Man was suffering drug-induced psychosis when he struck four-year-old daughter in the head with a cricket bat

Newcastle courthouse.
Newcastle courthouse.

A MAN who hit his four-year-old daughter over the head with a cricket bat “as hard as he could” while the girl was sleeping was suffering from a drug-induced psychosis and had heard voices telling him to hurt the child, Newcastle District Court has heard.

The man, now 40, who cannot be named because it would identify the young girl, gave evidence during a sentence hearing on Friday, telling Judge Tanya Bright he was concerned he had inflicted permanent damage when he struck the girl on the morning of February 19, 2017.

“Very ashamed,” the man said when his barrister, Rebecca Suters, asked how he felt. “Because no child deserves that.”

The man, a long-term drug addict, had been using cannabis, ice and Xanax up until two days before the sickening attack. 
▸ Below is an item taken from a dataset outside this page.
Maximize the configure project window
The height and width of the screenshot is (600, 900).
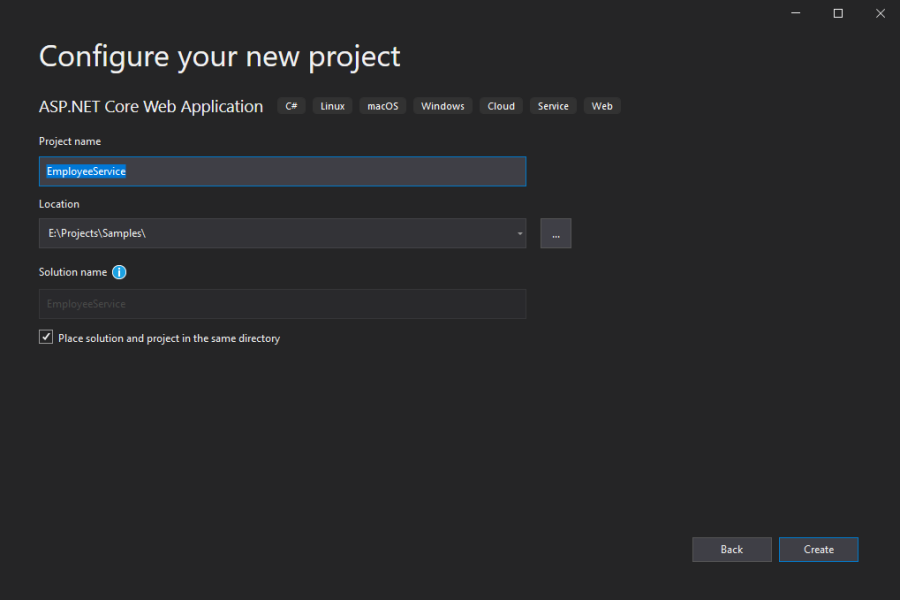pos(838,13)
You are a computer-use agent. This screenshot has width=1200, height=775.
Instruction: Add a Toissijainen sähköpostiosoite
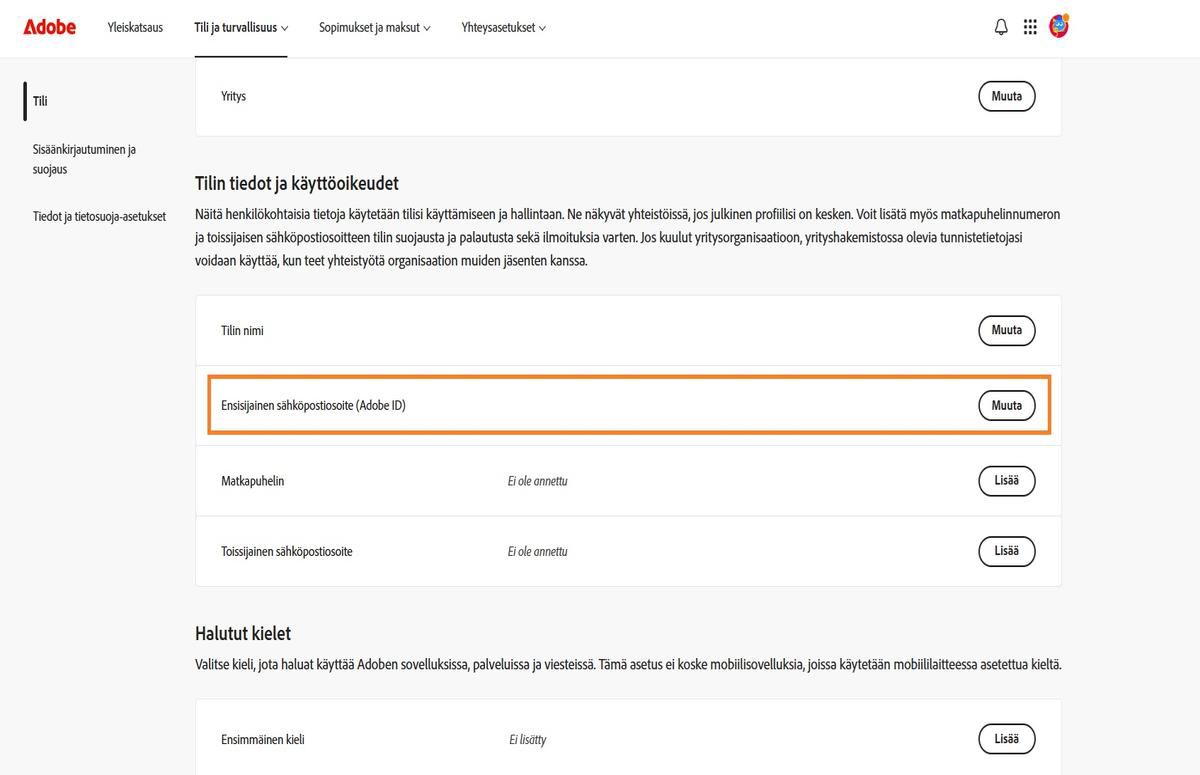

And when he awoke on February 19 he was hearing voices telling him his daughter was going to have a miserable life and he should put her out of his misery. 

The man says he struck the child once to the head “as hard as he could” while she slept, but the girl later told police her father had hit her three times. 

“It’s difficult to imagine a more vulnerable victim than a sleeping child,” DPP solicitor Kristy Mulley said on Friday. The girl was later discovered by her grandmother and taken to John Hunter Hospital suffering multiple skull fractures and bruising to the brain.  

Ms Suters had submitted that the man’s drug-induced psychosis reduced his level of moral culpability, but both Ms Mulley and Judge Bright disagreed.

“It explains his conduct,” Judge Bright said. “But it is self-induced psychosis, taking drugs of his own volition.”

Under cross-examination from Ms Mulley, the man acknowledged he had been admitted to a psychiatric unit in December, 2016, and January, 2017, hearing voices and suffering from a drug-induced psychosis. But both times, once released, he went back to using drugs. “He had ample opportunity to reflect on his drug use and his decline in mental health,” Ms Mulley said. “He was well aware of the connection between the two. And that deprives him of any leniency.”

Judge Bright will sentence the man in September.